Tested with PrintPreview=True on a 10 sheet workbook.


Gord Dibben MS Excel MVP
 
G

Guest

Gord,
This IS ABSOLUTELY amazing! Worked perfectly!
Is it possible to have the printer consider the ENTIRE output as
one-stream/one-job rather than 'restarting' each time?

How did you learn this and how can I get started in this area? I've got a
development background but I've never looked at creating Excel macros. I
really don't know where to start and how they would help - except in VERY
limited areas.

Is there a website that has some goodies on Excel macros?

THANKS!
Tom
 
G

Gord Dibben

My VBA skills are not up to making one print job from several print jobs.
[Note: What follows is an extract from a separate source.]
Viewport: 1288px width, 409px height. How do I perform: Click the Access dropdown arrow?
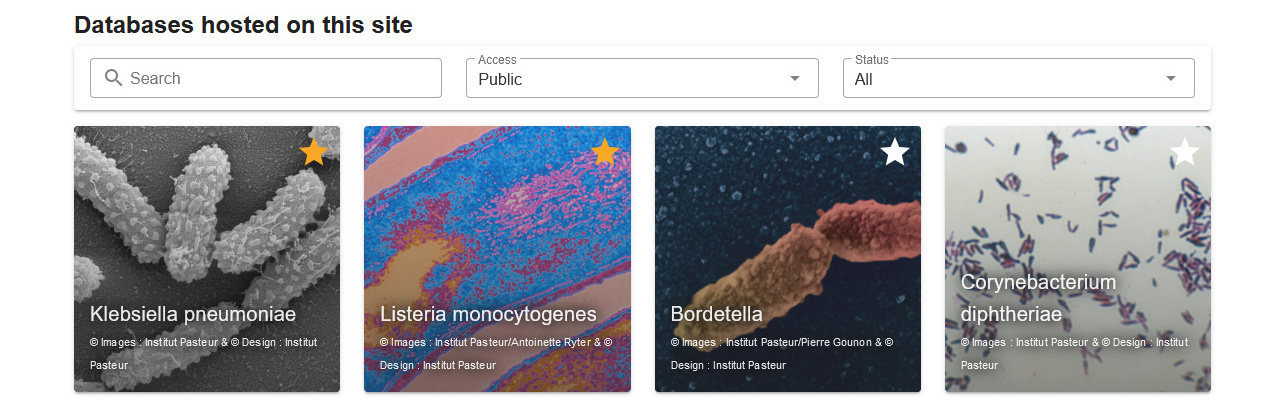click(x=795, y=79)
Hopefully someone will jump in and give a hand with making the pages from each
sheet into some kind of array that will print in one job.

Ron de Bruin has a site that provides many VBA print tips but nothing jumps out
at me.

http://www.rondebruin.nl/print.htm

Macros can help in many areas, not just "limited areas"

A good place to start on VBA and macros is David McRitchie's "getting started"
site.

http://www.mvps.org/dmcritchie/excel/getstarted.htm

And hang around these news groups for tips and snippets of code you can use.


Gord
 
D

Dave Peterson

I think you have a couple of choices...

Print to a .prn file (not a text file with .prn extension).
Record a macro when you click the "print to file" checkbox on the File|Print
dialog.

Then you could shell to DOS to copy all those .prn files to the printer as one
print job.

copy /b a1.prn + a2.prn + a3.prn lpt1

==
Another option would be to create a new worksheet and copy pages 1 and 2 from
each worksheet and paste them into that new worksheet and print from there.

Neither of these sound particularly appetizing to me.